Material shown:
::::
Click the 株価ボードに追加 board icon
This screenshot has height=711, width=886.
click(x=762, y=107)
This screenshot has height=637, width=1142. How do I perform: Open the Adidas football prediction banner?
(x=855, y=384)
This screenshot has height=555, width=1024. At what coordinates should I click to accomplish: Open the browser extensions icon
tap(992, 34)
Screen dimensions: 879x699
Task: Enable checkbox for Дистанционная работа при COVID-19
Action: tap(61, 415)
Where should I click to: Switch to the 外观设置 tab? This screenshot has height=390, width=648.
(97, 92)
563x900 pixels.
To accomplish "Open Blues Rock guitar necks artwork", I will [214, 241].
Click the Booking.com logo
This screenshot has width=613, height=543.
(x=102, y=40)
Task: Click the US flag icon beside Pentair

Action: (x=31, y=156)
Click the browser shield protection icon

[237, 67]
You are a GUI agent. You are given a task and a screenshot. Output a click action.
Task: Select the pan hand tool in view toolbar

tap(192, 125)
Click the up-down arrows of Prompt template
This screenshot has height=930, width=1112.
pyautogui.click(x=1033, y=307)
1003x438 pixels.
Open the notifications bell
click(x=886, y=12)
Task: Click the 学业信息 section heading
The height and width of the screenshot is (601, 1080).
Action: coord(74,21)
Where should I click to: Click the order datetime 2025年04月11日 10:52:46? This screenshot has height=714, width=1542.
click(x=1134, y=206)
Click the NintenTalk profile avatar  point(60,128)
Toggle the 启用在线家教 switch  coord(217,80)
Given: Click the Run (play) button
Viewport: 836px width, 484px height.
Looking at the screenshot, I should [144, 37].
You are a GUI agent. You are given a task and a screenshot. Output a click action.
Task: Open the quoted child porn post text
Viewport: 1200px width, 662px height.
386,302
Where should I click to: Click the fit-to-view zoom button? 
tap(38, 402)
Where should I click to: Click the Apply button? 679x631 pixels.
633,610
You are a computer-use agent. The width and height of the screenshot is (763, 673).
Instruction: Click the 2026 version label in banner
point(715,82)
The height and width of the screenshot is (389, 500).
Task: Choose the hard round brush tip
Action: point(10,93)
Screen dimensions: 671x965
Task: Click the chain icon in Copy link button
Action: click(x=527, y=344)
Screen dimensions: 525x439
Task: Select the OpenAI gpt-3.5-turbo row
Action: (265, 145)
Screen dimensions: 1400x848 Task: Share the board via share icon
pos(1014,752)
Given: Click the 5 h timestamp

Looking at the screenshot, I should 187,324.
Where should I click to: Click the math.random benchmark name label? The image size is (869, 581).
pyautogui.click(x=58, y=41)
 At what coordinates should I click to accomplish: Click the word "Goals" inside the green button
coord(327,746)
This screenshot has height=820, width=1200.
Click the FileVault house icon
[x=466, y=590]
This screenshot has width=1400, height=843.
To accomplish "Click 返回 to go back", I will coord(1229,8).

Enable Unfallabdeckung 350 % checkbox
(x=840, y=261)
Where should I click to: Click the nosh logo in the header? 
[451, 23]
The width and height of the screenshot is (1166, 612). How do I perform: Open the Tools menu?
::::
Assignment:
The lines to return run from the one containing "You are a computer-use" through the last line of the records above. Give them exactly and include nothing more.

Result:
You are a computer-use agent. The width and height of the screenshot is (763, 673).
Instruction: Click the 2026 version label in banner
point(715,82)
The height and width of the screenshot is (389, 500).
Task: Choose the hard round brush tip
Action: point(10,93)
Screen dimensions: 671x965
Task: Click the chain icon in Copy link button
Action: click(x=527, y=344)
Screen dimensions: 525x439
Task: Select the OpenAI gpt-3.5-turbo row
Action: (265, 145)
Screen dimensions: 1400x848 Task: Share the board via share icon
pos(1014,752)
Given: Click the 5 h timestamp

Looking at the screenshot, I should 187,324.
Where should I click to: Click the math.random benchmark name label? The image size is (869, 581).
pyautogui.click(x=58, y=41)
 At what coordinates should I click to accomplish: Click the word "Goals" inside the green button
coord(327,746)
This screenshot has height=820, width=1200.
Click the FileVault house icon
[x=466, y=590]
This screenshot has width=1400, height=843.
To accomplish "Click 返回 to go back", I will coord(1229,8).

Enable Unfallabdeckung 350 % checkbox
(x=840, y=261)
Where should I click to: Click the nosh logo in the header? 
[451, 23]
The width and height of the screenshot is (1166, 612). How do I perform: Open the Tools menu?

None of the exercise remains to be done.